At times, Joffe has been frustrated and disappointed by Harvard, by its emphasis on status and credentials and making a name for oneself.

"I see the same thing at Harvard and many other places--a person is rated on the basis of how many books he's published, how many courses he's teaching, how, much money he gets paid... those people who are agressive and career-oriented and competitive are 'successes,' but the institutions of the elite are far from being the whole story."

As a teaching assistant, Joffe has never been entirely happy. He taught an English 175 section last spring and was teaching one this year but quit it for his present job as a police reporter for a local paper.

Despite his frustrations--or perhaps because of them--Joffe seems to have been an exceptionally good sectionperson. Harry Gersh '80, Harvard's well-known 64-year-old student and a member of Joffe's section earlier this year, remembers Joffe's "refreshing... apprecation of the guts of the novel." Gary Hemphill, another student in that section, remembers Joffe as somebody who was "comfortable and competent in leading a section"--and also remembers him as the only section leader he has had who consistently quoted Bob Dylan to illustrate points about the literature he was discussing.

It has been interesting for Joffe to watch what has happened to the people he went to college with and the people he played in Sha Na Na with. Most have gone on to careers--doctors, lawyers, professor, owners of apartment buildings. Some of those who stayed with the group seemed to have fared worst--one died of a heroin overdose, another had a nervous breakdown.

Perhaps because of what he's seen in his friends' lives, perhaps because of his own life, Joffe has given a lot of thought to the counterculture of the 60's, to its roots in the 50's and its fate in the 70's. He has even formulated a lengthy, complex theory to explain these cultural dynamics, a theory which he some day hopes to publish.

But Joffe remains very uncertain about his future and about any career goals. In that respect, things haven't changed much since the time a few years ago when he was recommended for an award as the graduate student with the greatest promise and answered a question about career goals by writing "NONE"--which might have had something to do with why he didn't win the award.
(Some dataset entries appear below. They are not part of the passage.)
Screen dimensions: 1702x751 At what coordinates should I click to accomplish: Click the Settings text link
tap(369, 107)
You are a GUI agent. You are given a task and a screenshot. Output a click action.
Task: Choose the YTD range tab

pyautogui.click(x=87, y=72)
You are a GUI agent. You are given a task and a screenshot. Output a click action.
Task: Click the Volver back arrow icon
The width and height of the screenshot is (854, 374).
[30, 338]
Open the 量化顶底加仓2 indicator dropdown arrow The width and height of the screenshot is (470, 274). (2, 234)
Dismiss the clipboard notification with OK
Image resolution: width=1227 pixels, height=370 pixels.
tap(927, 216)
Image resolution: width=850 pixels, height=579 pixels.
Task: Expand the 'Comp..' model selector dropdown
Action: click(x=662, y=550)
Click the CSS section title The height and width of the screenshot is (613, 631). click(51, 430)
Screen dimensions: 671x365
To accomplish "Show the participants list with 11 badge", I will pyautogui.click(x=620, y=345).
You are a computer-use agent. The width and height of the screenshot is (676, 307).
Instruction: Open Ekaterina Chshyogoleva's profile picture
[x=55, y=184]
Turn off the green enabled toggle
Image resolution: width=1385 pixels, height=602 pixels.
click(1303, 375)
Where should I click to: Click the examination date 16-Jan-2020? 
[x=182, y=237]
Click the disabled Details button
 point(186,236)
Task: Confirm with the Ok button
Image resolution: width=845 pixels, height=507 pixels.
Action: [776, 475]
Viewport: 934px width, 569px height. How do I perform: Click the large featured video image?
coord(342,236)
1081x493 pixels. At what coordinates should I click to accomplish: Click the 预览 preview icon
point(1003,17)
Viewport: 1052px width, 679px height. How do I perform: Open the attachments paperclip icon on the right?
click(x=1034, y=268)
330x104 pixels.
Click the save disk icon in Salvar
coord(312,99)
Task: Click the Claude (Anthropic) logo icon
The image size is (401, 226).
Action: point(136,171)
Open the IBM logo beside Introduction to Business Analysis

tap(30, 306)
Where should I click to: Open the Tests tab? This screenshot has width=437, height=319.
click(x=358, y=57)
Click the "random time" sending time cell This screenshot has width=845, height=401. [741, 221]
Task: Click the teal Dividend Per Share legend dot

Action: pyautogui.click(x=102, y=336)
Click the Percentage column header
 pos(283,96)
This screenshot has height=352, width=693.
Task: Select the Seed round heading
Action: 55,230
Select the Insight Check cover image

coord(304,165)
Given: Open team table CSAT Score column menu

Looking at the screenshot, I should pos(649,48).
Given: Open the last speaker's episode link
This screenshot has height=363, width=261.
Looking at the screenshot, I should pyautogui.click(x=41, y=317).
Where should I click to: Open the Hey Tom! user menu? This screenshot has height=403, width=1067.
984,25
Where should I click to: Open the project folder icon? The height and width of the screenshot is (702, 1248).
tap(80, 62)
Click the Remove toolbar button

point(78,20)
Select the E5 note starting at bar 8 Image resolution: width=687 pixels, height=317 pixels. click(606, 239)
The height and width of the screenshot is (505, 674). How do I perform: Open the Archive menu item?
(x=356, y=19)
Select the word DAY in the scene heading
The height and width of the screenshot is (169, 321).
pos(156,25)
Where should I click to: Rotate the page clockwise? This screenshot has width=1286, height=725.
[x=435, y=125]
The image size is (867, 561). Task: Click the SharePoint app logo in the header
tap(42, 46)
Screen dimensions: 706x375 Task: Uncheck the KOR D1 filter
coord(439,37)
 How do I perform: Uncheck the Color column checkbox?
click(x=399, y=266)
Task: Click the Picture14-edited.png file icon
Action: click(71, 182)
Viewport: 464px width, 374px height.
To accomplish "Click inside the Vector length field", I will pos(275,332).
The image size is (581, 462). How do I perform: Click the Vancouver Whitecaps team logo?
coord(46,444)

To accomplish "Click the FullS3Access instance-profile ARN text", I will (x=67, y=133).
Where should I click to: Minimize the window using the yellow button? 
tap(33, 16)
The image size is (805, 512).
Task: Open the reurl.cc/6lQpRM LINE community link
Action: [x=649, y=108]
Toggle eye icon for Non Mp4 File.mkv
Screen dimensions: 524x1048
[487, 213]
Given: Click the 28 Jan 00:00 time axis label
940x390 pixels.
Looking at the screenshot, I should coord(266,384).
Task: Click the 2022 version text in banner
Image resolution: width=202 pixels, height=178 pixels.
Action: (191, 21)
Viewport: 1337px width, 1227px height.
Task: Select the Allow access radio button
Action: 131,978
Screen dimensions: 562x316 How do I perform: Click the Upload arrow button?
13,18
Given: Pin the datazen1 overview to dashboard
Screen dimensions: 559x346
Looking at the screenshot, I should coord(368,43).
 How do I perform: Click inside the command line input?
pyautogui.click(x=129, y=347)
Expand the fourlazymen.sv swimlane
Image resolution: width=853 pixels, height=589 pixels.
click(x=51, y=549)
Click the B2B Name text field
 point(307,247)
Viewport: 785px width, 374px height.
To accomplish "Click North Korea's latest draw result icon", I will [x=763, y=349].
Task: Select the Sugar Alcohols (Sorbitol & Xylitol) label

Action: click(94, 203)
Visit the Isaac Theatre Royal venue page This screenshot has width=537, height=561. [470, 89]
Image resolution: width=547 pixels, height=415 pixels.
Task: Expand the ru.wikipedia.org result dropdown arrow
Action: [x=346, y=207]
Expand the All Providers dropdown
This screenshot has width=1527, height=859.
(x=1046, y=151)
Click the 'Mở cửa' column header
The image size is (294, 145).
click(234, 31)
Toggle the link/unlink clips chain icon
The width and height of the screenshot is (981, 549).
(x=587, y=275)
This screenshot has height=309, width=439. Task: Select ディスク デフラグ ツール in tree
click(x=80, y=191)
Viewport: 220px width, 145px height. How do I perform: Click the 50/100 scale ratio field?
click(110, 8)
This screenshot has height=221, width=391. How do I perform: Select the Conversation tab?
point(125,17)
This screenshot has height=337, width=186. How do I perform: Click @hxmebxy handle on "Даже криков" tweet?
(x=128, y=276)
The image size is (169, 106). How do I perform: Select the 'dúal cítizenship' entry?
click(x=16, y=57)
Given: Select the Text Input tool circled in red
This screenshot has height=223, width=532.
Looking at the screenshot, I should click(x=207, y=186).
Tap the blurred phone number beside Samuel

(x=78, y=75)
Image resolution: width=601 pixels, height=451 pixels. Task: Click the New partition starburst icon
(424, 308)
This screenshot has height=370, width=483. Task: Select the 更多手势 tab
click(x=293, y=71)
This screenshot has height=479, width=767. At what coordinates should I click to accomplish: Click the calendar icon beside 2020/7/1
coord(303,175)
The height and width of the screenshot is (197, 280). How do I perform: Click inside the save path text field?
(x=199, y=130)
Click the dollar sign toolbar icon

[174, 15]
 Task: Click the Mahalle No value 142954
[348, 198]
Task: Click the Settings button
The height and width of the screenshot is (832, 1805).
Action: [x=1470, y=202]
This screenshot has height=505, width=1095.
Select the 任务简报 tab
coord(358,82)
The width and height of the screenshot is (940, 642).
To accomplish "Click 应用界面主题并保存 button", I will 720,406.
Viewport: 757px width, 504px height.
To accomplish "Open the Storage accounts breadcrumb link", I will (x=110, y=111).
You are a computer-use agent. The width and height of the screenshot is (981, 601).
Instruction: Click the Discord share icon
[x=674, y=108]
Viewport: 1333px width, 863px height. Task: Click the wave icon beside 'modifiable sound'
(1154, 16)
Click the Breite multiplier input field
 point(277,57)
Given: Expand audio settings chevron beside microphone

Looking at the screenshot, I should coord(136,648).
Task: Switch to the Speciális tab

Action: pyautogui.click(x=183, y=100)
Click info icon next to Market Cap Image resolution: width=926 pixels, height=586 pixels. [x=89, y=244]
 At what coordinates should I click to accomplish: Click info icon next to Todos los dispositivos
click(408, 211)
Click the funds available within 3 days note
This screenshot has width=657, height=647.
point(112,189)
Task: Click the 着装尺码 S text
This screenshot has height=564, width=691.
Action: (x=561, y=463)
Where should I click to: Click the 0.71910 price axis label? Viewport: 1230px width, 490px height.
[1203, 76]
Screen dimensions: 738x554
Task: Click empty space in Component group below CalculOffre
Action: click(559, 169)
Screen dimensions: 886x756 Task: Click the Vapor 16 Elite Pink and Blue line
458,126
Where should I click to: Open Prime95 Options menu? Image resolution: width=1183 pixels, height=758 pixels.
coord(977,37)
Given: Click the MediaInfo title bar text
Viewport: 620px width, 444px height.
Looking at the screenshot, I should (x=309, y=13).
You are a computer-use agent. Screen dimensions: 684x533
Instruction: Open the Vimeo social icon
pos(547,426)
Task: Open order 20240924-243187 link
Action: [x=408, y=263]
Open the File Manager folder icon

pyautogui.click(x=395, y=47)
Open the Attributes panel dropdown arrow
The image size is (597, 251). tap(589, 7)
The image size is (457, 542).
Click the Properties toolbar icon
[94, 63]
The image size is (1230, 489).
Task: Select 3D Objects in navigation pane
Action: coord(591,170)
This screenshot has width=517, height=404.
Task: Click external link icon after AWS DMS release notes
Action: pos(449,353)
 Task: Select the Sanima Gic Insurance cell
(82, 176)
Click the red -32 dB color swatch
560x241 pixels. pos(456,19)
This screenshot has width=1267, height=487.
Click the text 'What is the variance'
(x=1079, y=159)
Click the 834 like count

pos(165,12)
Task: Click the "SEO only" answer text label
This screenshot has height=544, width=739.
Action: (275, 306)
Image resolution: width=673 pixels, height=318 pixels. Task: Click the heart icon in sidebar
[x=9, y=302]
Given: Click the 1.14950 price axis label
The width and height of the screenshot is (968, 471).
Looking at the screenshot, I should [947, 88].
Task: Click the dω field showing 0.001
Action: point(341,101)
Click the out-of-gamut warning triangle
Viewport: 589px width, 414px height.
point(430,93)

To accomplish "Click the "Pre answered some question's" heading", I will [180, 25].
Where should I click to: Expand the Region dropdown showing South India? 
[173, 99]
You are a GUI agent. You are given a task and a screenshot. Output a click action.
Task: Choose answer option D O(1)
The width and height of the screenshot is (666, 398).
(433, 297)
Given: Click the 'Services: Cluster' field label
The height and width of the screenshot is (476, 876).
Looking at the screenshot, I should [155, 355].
There are times when Joffe sees himself as "manic, troubled, confused" and isn't sure exactly why Various people along the way have tried to suggest to him that his problems, his continuing confusion and uncertainty, are the result of his early Sha Na Na success and the way that it delayed traditional adolescent insecurities about adapting and conforming, about adjusting and pursuing a career. But Joffe never felt that that analysis rang true.

And it doesn't. Because his confusion represents more, much more, than merely a delayed adolescence. It represents the attempt to lead a life that embraces many of the disparate elements of American culture, a life that seeks to be inclusive rather than exclusive, and a life that struggles, always struggles, to maintain perspective.